Wheat is a food allergen which occasionally causes anaphylactic reactions exclusively in young children. There is very little knowledge of the clinical outcome in cases of food-related anaphylaxis and the differences in the allergenic protein components of food involved, comparing individuals who have suffered from an anaphylactic reaction with other individuals. The objectives of the present study were to examine the clinical features of 7 young children who had experienced anaphylactic reactions after ingesting wheat flour-containing products, and to analyze the allergens in wheat flour responsible for the anaphylactic symptoms. We measured the total IgE levels and the levels of IgE antibodies specific to wheat flour and performed IgE immunoblotting, comparing the sera from these children with sera from patients with atopic dermatitis. All sera from children who had experienced anaphylactic reactions were found to be positive for IgE specific to wheat.

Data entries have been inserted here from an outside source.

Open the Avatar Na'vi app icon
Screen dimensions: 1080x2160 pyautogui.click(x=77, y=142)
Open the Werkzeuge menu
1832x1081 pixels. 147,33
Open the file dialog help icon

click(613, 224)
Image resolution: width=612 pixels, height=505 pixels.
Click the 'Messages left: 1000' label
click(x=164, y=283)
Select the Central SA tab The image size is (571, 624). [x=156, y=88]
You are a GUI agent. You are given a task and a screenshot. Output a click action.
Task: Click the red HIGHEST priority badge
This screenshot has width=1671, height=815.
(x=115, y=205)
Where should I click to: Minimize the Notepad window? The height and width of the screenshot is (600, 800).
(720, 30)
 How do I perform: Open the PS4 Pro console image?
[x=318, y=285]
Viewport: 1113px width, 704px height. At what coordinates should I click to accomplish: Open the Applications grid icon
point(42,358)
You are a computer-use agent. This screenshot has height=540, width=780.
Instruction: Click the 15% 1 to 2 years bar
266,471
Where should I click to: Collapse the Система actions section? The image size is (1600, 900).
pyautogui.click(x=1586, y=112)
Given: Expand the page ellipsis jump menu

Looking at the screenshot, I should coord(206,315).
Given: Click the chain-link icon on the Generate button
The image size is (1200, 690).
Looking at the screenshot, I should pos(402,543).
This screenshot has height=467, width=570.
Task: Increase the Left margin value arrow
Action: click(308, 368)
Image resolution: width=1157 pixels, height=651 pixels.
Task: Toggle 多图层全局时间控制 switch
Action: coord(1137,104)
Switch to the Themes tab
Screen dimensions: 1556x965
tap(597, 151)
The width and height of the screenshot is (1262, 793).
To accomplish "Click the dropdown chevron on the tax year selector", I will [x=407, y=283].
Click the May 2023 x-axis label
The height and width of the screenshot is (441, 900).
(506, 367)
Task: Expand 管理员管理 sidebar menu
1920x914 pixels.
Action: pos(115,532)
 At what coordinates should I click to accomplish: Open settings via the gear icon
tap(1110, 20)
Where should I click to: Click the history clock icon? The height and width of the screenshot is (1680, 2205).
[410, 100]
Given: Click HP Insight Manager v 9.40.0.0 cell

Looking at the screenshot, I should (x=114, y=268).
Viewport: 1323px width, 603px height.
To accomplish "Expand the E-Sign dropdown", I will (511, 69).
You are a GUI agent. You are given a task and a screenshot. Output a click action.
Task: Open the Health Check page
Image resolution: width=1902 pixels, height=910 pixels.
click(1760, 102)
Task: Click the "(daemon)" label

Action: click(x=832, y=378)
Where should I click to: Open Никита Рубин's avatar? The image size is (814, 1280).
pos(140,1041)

IgE immunoblotting revealed that 3 of these 7 children had sera showing reactivity to components of the salt-soluble protein fraction (16, 35–67 and 94 kD) and salt-insoluble protein-containing fraction (16, 38 and 70 kD) and 4 had no sera showing reactivity to components of the salt-soluble fraction. Patients with atopic dermatitis showed similar staining patterns. Various proteins in wheat flour could be allergens responsible for anaphylaxis and atopic dermatitis in infants or young children. Our findings suggest that these two clinically diverse allergic diseases do not necessarily represent responses to different allergenic proteins of wheat.